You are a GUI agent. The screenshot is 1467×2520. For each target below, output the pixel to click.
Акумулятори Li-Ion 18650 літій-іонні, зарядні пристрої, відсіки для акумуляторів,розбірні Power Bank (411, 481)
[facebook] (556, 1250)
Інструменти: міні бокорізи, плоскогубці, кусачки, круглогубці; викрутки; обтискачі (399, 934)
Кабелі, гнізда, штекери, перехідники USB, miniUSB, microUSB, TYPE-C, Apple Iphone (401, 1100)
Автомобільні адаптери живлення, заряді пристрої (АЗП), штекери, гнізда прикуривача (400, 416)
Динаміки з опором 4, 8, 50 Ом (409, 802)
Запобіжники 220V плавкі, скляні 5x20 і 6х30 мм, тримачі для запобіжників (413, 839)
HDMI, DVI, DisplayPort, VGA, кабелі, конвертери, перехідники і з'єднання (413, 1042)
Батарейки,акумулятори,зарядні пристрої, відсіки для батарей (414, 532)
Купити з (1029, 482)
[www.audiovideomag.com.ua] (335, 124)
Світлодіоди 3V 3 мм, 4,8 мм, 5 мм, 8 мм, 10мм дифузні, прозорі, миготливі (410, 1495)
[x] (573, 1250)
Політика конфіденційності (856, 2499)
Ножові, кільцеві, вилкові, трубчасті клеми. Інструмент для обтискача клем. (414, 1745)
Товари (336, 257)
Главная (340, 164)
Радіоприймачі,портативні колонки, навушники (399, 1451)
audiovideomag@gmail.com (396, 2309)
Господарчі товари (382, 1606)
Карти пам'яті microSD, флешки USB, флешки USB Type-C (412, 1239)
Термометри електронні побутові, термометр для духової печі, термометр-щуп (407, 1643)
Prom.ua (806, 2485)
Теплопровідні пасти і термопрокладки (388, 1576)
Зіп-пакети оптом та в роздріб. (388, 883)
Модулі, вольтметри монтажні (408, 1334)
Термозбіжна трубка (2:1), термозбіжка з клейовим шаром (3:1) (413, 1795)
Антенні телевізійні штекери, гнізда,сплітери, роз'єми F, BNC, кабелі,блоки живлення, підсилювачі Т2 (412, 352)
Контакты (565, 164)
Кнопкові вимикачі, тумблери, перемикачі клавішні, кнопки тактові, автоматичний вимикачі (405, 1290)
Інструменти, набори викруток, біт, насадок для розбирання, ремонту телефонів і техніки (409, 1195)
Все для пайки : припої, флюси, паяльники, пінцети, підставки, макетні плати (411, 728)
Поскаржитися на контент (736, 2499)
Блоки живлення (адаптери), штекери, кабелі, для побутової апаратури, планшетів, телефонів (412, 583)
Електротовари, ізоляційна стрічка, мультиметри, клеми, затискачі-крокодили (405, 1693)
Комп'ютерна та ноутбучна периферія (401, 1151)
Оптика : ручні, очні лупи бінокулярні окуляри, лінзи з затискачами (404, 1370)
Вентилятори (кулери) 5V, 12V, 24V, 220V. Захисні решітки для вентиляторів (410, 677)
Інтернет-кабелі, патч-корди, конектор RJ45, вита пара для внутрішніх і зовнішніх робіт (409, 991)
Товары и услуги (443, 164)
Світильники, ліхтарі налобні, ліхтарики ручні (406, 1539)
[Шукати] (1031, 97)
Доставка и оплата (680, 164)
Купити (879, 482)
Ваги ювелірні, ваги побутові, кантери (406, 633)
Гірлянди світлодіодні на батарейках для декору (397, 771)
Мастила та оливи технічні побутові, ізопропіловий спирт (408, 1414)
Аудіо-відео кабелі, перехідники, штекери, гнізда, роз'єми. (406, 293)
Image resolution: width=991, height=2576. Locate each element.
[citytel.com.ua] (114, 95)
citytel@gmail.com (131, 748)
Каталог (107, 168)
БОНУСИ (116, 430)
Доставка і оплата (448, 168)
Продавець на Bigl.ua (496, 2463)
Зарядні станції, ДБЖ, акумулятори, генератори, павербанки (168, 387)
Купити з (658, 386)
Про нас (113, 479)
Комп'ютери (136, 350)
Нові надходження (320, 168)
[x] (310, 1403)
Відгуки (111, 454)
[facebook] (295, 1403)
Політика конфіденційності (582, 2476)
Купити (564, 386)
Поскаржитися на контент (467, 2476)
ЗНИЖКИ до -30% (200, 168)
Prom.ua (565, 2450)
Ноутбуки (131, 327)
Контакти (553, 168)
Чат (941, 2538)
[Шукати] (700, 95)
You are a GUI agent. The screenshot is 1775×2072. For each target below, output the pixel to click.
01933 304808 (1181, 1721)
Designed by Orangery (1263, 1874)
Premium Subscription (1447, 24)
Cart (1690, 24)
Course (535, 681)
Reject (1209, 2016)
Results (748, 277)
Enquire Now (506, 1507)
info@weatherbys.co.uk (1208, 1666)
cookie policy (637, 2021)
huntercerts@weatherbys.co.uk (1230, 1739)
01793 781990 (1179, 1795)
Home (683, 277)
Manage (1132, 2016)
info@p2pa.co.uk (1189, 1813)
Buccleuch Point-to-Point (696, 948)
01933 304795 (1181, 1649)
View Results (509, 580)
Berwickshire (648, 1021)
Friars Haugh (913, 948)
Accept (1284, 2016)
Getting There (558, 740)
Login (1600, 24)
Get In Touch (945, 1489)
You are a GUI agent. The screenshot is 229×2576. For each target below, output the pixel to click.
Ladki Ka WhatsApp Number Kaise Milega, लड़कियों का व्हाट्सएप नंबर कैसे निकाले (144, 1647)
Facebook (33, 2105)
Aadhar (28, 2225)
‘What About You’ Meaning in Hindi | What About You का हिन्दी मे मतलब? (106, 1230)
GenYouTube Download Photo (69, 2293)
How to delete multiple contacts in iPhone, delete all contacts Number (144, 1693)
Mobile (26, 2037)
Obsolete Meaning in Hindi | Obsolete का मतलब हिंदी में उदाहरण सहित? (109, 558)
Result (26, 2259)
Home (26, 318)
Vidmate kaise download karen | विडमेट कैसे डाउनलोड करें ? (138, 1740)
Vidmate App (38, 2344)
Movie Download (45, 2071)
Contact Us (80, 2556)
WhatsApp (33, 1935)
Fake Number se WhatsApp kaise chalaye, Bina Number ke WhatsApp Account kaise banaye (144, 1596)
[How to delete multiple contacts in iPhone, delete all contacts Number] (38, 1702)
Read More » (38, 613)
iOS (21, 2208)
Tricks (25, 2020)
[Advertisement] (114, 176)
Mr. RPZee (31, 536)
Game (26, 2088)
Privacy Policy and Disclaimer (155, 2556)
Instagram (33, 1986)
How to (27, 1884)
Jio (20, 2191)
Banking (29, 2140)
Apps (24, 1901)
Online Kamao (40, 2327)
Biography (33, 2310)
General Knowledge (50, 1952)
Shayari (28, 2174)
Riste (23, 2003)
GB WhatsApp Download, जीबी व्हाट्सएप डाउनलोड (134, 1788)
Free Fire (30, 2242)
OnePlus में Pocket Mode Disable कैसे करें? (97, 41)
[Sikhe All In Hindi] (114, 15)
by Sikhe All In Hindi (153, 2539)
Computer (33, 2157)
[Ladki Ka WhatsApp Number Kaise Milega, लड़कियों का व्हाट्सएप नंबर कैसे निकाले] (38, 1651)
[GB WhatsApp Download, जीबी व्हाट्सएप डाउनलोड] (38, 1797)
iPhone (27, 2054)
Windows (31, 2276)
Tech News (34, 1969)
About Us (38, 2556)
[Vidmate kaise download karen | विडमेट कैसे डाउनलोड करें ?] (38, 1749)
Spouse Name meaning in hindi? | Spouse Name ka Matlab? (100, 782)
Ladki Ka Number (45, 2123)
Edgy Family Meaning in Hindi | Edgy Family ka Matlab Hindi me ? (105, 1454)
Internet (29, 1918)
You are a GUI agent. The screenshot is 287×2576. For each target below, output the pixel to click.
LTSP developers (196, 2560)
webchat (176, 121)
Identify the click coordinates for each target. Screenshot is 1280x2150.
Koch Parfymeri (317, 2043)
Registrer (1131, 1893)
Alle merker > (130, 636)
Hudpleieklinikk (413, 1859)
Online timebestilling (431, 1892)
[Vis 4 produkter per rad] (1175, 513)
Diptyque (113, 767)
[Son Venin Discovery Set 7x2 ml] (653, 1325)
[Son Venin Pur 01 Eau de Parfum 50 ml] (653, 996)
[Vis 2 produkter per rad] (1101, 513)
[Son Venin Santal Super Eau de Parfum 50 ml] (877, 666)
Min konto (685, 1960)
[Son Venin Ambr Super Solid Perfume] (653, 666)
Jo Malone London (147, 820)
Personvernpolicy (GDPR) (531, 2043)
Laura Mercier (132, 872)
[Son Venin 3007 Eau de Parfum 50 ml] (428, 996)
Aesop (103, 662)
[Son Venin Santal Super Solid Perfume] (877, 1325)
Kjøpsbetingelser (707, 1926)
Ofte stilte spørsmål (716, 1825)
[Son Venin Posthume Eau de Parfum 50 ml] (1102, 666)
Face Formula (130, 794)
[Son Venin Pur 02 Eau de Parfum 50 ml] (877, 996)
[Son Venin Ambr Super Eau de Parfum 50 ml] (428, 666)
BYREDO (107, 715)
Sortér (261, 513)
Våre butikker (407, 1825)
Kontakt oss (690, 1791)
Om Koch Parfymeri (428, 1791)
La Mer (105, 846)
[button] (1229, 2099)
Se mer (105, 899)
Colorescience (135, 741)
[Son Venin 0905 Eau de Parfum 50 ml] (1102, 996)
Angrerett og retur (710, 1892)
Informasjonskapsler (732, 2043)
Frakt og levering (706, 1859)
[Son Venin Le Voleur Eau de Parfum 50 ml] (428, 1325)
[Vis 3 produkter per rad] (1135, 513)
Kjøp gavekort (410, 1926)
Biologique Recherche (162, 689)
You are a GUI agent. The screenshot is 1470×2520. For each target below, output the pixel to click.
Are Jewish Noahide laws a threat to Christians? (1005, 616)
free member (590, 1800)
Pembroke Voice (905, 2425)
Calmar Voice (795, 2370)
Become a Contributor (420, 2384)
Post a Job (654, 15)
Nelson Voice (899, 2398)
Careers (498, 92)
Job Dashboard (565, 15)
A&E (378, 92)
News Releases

--- What is required ---
Among the records above, extract exactly the lines from the line with "Ofte stilte spørsmål (716, 1825)" to the line with "Pembroke Voice (905, 2425)", both lines included, and leave out the rest.

--- Exercise result ---
Ofte stilte spørsmål (716, 1825)
[Son Venin Posthume Eau de Parfum 50 ml] (1102, 666)
Face Formula (130, 794)
[Son Venin Pur 02 Eau de Parfum 50 ml] (877, 996)
[Son Venin Ambr Super Eau de Parfum 50 ml] (428, 666)
BYREDO (107, 715)
Sortér (261, 513)
Våre butikker (407, 1825)
Kontakt oss (690, 1791)
Om Koch Parfymeri (428, 1791)
La Mer (105, 846)
[button] (1229, 2099)
Se mer (105, 899)
Colorescience (135, 741)
[Son Venin 0905 Eau de Parfum 50 ml] (1102, 996)
Angrerett og retur (710, 1892)
Informasjonskapsler (732, 2043)
Frakt og levering (706, 1859)
[Son Venin Le Voleur Eau de Parfum 50 ml] (428, 1325)
[Vis 3 produkter per rad] (1135, 513)
Kjøp gavekort (410, 1926)
Biologique Recherche (162, 689)
You are a GUI agent. The screenshot is 1470×2520. For each target below, output the pixel to click.
Are Jewish Noahide laws a threat to Christians? (1005, 616)
free member (590, 1800)
Pembroke Voice (905, 2425)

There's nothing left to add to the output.